• **Information given**
····················
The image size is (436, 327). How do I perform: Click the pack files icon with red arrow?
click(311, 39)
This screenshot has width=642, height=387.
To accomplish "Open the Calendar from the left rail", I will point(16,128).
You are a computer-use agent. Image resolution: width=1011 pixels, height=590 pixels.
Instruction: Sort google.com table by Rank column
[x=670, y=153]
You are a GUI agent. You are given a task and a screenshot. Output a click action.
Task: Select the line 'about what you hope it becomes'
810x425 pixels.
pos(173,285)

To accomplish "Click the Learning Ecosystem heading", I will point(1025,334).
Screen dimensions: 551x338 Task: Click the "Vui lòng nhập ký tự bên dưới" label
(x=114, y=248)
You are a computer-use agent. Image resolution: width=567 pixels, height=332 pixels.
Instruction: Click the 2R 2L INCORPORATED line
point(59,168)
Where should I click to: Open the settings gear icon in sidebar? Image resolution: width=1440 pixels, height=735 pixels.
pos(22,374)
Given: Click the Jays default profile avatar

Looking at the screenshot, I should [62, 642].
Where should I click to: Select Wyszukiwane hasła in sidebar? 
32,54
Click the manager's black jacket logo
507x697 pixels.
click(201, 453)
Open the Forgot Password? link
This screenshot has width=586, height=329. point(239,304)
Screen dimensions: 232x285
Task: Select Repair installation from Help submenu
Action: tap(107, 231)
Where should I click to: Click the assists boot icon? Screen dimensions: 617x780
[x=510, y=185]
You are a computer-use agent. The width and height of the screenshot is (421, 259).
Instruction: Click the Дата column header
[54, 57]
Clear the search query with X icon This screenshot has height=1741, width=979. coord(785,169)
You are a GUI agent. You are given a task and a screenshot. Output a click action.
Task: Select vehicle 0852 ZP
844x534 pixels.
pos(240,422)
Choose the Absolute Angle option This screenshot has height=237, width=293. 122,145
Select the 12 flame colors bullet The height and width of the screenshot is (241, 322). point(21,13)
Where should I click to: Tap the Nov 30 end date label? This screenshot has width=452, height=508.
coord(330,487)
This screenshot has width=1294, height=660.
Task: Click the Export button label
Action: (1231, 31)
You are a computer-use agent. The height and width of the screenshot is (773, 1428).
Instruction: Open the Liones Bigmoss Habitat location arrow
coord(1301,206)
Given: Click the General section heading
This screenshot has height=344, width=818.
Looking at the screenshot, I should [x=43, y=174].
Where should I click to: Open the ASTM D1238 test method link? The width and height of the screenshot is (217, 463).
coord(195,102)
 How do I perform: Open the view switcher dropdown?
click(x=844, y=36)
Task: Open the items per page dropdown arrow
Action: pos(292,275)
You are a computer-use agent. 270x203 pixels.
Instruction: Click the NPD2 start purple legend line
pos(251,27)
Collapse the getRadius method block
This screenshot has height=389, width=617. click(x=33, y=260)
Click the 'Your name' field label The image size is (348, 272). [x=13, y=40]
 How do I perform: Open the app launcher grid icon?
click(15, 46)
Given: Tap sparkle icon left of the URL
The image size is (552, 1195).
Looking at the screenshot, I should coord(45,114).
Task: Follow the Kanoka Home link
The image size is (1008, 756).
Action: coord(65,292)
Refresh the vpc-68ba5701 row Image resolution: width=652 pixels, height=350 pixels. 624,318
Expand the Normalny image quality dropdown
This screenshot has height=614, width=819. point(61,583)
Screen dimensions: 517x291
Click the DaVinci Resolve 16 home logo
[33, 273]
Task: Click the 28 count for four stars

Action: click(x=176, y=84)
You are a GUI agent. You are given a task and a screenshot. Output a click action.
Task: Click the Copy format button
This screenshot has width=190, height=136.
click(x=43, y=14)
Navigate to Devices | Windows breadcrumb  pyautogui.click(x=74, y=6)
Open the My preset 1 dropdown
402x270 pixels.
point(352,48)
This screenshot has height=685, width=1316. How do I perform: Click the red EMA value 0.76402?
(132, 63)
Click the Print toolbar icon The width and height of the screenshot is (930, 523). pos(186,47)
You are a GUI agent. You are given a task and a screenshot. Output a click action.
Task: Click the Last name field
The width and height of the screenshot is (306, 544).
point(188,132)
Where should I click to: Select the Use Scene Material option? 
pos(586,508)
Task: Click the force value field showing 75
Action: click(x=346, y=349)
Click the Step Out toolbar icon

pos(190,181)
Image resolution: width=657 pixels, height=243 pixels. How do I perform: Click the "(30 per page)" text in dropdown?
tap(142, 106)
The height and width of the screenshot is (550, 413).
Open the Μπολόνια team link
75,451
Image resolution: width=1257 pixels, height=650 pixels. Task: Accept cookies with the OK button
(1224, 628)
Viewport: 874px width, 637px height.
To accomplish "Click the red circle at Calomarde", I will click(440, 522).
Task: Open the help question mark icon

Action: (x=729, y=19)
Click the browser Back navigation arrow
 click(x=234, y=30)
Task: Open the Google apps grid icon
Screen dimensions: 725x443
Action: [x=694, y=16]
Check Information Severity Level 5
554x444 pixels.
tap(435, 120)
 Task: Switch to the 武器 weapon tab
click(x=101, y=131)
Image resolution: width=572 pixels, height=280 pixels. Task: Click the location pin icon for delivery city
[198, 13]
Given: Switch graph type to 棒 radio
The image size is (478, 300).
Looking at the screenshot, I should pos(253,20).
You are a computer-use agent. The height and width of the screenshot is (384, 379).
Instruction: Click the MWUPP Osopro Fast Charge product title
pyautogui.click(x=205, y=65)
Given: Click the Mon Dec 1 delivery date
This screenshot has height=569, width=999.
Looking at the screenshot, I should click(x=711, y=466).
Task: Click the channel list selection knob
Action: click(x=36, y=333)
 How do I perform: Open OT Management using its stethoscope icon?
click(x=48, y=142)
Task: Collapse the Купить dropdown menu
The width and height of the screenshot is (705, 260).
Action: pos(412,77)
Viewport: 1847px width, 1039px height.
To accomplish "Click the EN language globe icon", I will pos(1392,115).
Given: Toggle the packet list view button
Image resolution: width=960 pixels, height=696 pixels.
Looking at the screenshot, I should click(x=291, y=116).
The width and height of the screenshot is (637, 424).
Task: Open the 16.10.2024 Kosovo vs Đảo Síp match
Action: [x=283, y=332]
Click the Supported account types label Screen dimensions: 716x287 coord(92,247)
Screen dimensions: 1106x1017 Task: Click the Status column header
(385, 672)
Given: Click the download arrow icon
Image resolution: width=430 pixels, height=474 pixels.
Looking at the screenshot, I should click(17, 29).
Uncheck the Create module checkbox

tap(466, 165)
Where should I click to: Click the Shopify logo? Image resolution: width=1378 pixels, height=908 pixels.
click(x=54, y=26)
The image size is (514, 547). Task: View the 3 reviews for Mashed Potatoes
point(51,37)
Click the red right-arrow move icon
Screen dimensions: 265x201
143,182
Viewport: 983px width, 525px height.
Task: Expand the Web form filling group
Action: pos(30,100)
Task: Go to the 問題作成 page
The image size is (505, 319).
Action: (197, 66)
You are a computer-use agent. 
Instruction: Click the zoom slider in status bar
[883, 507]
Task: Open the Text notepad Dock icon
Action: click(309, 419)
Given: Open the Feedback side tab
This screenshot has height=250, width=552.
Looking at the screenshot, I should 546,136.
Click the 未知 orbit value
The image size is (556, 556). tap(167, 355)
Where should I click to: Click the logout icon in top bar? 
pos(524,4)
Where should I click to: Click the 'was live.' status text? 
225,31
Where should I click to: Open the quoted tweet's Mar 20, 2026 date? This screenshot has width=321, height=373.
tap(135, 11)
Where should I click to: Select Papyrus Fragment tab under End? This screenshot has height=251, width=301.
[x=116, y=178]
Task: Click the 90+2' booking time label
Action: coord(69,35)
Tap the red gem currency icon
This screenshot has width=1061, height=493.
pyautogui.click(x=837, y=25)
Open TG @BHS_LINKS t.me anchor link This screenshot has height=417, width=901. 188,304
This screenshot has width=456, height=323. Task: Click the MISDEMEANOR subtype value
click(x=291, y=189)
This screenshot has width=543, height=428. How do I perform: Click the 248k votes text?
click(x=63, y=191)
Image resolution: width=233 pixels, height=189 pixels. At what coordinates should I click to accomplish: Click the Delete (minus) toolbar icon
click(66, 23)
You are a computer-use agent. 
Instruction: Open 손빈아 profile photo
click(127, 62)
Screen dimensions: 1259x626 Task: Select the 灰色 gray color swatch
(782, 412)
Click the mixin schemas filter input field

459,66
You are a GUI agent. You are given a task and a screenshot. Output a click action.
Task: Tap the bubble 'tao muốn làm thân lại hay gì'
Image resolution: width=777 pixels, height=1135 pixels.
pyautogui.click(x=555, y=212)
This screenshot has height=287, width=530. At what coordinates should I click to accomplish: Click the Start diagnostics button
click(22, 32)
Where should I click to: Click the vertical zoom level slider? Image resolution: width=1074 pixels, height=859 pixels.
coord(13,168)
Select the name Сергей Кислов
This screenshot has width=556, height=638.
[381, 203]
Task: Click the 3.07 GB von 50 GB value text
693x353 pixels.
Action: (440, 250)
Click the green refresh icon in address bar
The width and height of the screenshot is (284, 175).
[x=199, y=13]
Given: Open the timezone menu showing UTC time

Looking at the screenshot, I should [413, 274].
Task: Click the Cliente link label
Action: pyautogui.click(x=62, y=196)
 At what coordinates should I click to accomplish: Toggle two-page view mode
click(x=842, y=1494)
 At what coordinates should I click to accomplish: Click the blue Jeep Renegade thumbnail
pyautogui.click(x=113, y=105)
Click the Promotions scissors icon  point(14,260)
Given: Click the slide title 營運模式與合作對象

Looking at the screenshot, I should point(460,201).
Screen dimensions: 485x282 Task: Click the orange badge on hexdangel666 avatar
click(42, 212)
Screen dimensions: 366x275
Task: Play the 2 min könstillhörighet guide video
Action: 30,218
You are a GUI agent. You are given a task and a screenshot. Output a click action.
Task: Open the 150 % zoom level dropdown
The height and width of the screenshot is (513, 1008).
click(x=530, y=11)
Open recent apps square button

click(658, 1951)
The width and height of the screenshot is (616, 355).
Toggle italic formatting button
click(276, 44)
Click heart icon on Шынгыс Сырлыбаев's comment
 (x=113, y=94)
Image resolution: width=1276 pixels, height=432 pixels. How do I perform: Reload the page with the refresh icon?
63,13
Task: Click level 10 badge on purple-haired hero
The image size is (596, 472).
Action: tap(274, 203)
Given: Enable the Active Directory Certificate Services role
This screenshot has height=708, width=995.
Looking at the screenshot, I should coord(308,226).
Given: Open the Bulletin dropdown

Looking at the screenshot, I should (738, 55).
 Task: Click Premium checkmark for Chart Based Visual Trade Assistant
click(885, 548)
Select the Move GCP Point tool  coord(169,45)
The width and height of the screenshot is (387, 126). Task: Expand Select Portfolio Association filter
····················
• **Assigned task**
Each line in the entries above, starting at the line with "At what coordinates should I click to accomplish: Click the blue" and ending at the line with "Click the Promotions", is to be printed exactly, and only those lines.

• **Response for this exercise**
 At what coordinates should I click to accomplish: Click the blue Jeep Renegade thumbnail
pyautogui.click(x=113, y=105)
Click the Promotions scissors icon  point(14,260)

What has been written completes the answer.